The Financial Benefits to Saying “I Do” • FaithLife Financial Blog


The Financial Benefits to Saying “I Do”

August 16, 2021Building Your Future

The Financial Benefits to Saying “I Do”Picture this: The love of your life gets down on one knee, pulls out a sparkling ring, and suddenly, you can hear wedding bells. Your happily ever after is about to come true…

But did you know? There are more advantages to getting married* than having a live-in companion or a guaranteed date at future events. There can be a financial benefit to tying the knot, and we’re about to tell you about it.

*Some of the benefits listed below also apply to common-law partnerships, but be sure you meet the government definition of “living common-law” before you start celebrating.


Let’s say you don’t have any health coverage, but your soon-to-be-spouse does. In most cases, they will be able to add you onto their employee plan, sometimes for a minimal cost. You know what that could mean? Having some (or all) of the cost of your yearly RMT, physiotherapy, or acupuncture appointments covered, help paying for those expensive glasses you need replaced, or partial or full reimbursement for dental work. Depending on your spouse’s plan, you could be looking at yearly savings in the hundreds or even thousands.

If both of you have health benefits through your employer, you may be able to coordinate your plans, potentially topping up the amount that may only have been partially covered before. A good example of this are prescription drug costs. Your plan may only cover a certain percentage, but with access to your spouse’s benefits, a remainder (or a good chunk of it) may now be paid for! This can become even more beneficial when you have a family – because two plans are better than one when it comes to supplementing more costly health expenses, like braces or vision care, that may be needed down the road.

Quick tip! Many plans make it a rule to add a new spouse within a certain timeframe, so be sure to check with your provider ahead of time so you don’t miss out. And of course, all employee benefits plans are different, so be sure to read the fine print to understand how to make the best use of yours.


As you begin to consider merging your finances, it’s a good idea to book a financial needs analysis to discuss your budget and the type of insurance products that can protect your financial future in case of the unexpected. From making sure your home is paid for in the event of your death, to giving a future baby the gift of life insurance, purchasing the right insurance as newlyweds could mean lifelong protection in the event of critical illness or disability, or if you lose your spouse too soon.

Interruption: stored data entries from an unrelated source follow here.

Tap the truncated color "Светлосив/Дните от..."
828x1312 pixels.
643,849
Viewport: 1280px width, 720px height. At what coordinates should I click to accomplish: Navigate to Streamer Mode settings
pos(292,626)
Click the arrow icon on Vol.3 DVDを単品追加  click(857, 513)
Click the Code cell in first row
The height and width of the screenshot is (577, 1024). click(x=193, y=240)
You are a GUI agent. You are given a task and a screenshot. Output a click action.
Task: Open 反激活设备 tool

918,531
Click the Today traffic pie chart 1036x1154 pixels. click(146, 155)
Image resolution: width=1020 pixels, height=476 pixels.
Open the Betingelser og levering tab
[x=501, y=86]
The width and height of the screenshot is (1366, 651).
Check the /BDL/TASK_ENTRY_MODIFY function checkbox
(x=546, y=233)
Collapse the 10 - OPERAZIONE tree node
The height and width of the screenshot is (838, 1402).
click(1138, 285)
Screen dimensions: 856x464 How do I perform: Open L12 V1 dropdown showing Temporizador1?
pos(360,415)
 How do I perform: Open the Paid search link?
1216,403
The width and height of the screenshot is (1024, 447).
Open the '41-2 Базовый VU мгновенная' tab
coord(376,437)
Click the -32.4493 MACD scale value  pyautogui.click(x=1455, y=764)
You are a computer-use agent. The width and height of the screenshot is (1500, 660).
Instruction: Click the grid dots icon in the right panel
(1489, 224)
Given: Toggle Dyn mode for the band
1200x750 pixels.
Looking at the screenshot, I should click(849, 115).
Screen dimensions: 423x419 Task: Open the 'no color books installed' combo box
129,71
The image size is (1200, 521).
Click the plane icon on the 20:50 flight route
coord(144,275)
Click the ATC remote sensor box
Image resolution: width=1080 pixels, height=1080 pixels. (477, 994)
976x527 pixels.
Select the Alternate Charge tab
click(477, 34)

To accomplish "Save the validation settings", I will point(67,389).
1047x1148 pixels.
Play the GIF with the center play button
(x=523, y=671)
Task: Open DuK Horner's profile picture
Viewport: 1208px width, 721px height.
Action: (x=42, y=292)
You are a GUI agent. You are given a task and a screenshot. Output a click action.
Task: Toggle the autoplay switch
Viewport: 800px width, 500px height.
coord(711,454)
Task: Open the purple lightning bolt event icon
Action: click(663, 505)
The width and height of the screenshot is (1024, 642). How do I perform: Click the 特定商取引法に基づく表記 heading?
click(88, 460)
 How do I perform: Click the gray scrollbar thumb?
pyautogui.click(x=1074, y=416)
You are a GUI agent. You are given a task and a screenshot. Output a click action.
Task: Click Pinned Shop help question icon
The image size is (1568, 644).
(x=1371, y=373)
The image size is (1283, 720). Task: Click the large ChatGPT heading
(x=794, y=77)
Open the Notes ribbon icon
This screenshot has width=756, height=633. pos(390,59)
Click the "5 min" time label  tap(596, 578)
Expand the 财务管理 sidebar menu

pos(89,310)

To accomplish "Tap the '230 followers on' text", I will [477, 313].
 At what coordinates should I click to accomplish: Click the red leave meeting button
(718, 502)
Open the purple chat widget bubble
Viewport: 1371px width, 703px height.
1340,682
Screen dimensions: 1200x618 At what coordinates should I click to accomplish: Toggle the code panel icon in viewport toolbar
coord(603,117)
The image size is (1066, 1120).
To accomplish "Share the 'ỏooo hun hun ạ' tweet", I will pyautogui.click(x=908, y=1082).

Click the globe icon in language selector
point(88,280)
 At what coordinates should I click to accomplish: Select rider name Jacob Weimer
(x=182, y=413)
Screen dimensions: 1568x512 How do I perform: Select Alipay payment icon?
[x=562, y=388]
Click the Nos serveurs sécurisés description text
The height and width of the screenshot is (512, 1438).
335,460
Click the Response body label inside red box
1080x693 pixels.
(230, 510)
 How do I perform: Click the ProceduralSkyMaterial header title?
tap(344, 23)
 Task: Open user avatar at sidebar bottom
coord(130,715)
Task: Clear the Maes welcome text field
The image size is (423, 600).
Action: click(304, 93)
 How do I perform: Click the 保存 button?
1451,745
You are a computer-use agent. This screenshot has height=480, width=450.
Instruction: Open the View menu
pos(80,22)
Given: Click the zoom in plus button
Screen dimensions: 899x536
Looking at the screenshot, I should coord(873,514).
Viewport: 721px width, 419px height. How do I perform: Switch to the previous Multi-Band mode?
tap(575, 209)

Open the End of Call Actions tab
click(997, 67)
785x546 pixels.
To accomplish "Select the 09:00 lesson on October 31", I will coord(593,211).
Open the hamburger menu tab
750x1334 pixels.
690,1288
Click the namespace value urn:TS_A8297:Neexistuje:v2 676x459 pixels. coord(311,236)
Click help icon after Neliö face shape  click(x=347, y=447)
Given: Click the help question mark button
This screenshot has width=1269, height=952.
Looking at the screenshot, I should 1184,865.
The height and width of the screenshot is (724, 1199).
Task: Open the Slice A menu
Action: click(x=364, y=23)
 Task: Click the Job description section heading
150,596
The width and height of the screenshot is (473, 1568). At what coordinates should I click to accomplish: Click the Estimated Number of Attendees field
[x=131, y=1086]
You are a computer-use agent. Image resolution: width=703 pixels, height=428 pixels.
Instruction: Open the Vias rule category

We get it – the last thing you want to think about is your fiancé(e) dying. But let’s reverse things for a moment. If you knew you could protect your partner in the event of your death, would you even hesitate? Purchasing life insurance can mean you or your spouse will receive a lump sum (i.e., a single payment that amounts to the current value of the policy) if one of you were to pass.

This is money you can put towards funeral expenses**, medical and estate bills, and even a debt that hasn’t been paid off. Your spouse could also choose to use the money received as income replacement – to maintain their current standard of living at the time of your death – which is especially important if you’re planning on having children. They wouldn’t have to worry about having enough money to pay the bills, save for retirement, or provide the kids the quality of life you both dreamed of.

The truth is, life insurance is really about living life to the fullest – without wasting a single moment worrying about your loved ones’ financial future.

**A funeral in Canada can cost as much as $20,000 (source).


Once you are married, speak with your accountant about filing joint tax returns. There are typically some cost savings for claiming multiple tax benefits, and things like combining medical expenses or charitable donations could help decrease your amount owing or work to increase your tax refund. Be sure to ask your accountant about other potential savings opportunities, like claiming a spousal tax credit or using spousal RRSPs.

There you have it. There are many reasons to celebrate your engagement. And while the wedding of your dreams may end up costing you a small fortune, remind yourself that you can (hopefully) earn that money back over the years… thanks to the financial benefits of saying “I do.”

This blog post contains general information only. Because each person’s situation is unique, it is best to speak with a qualified professional before making any final decisions. FaithLife Financial does not advise clients on tax, accounting, or legal matters.